== Activity ==
In the copy, keep every word of the data below and none of its pictures.

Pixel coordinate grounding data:
<<<<

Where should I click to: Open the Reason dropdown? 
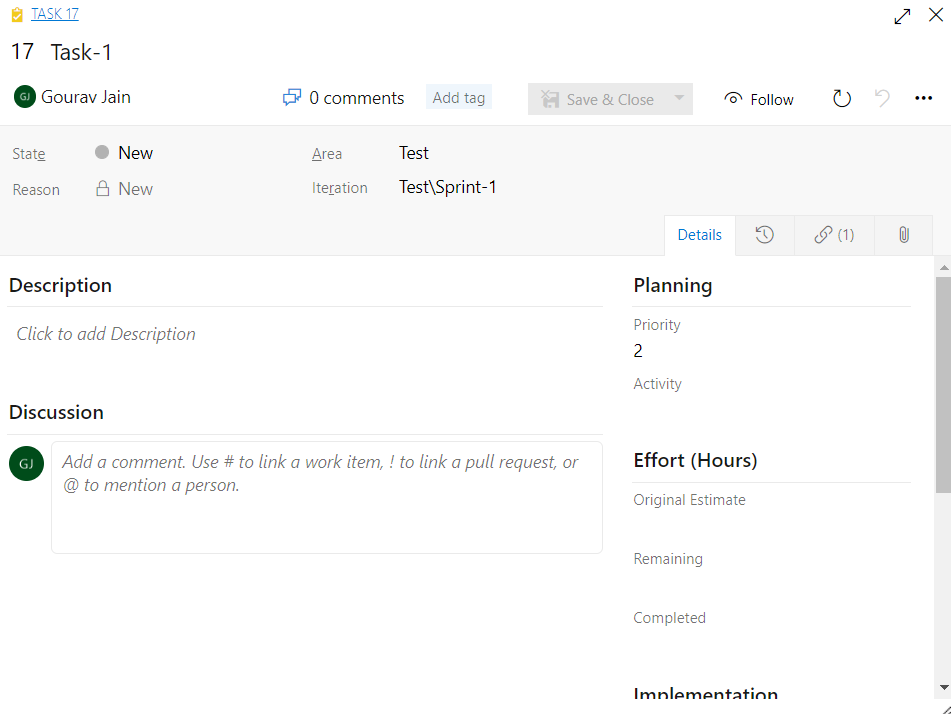pos(136,188)
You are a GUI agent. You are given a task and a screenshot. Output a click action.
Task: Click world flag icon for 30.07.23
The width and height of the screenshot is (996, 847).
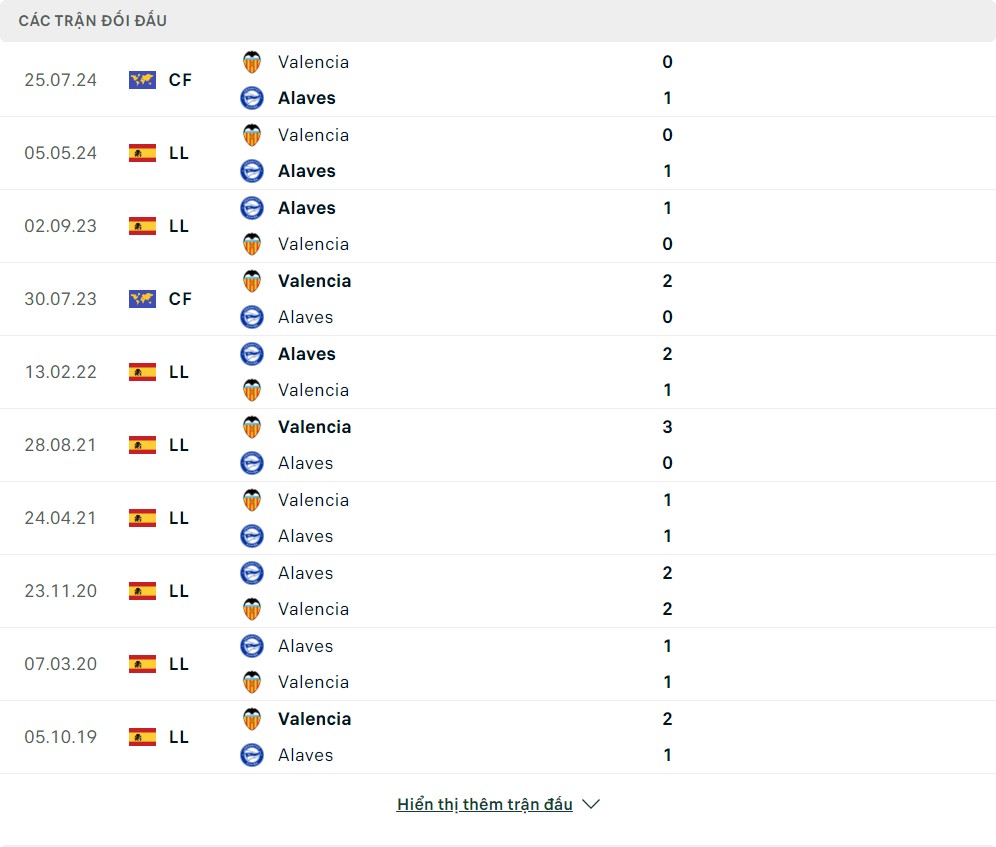tap(142, 299)
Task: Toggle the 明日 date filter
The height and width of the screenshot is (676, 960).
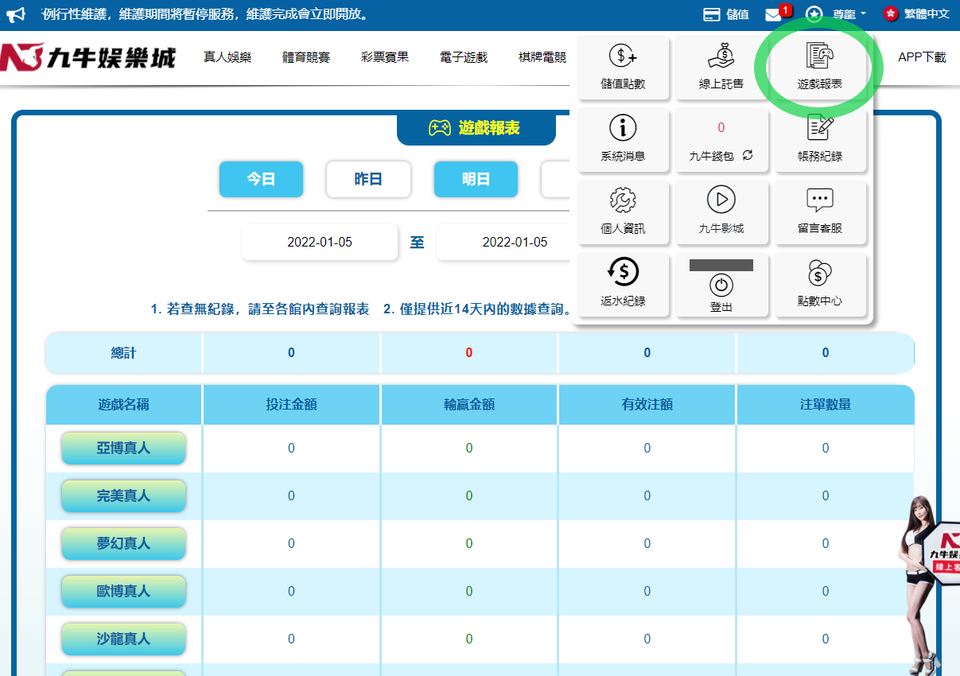Action: click(476, 180)
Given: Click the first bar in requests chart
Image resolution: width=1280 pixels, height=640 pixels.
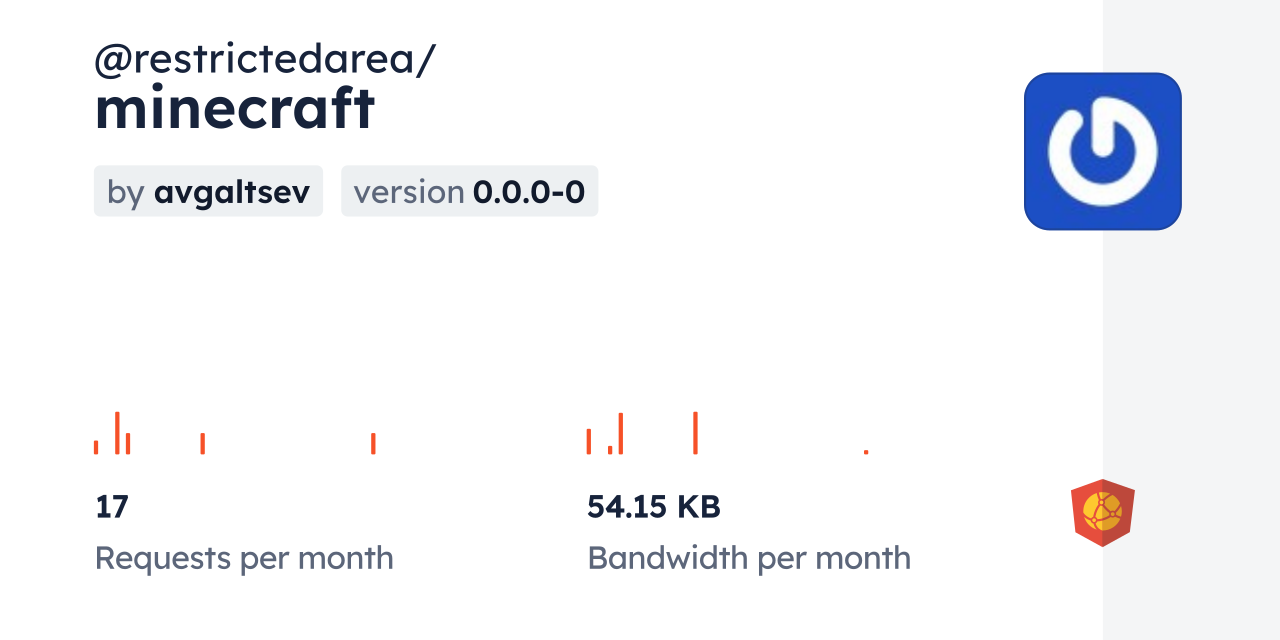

>>>>

== Answer to this task ==
Where should I click to: Open the Reason dropdown? 
pos(136,188)
You are a GUI agent. You are given a task and a screenshot. Output a click action.
Task: Click world flag icon for 30.07.23
The width and height of the screenshot is (996, 847).
tap(142, 299)
Task: Toggle the 明日 date filter
The height and width of the screenshot is (676, 960).
Action: click(476, 180)
Given: Click the first bar in requests chart
Image resolution: width=1280 pixels, height=640 pixels.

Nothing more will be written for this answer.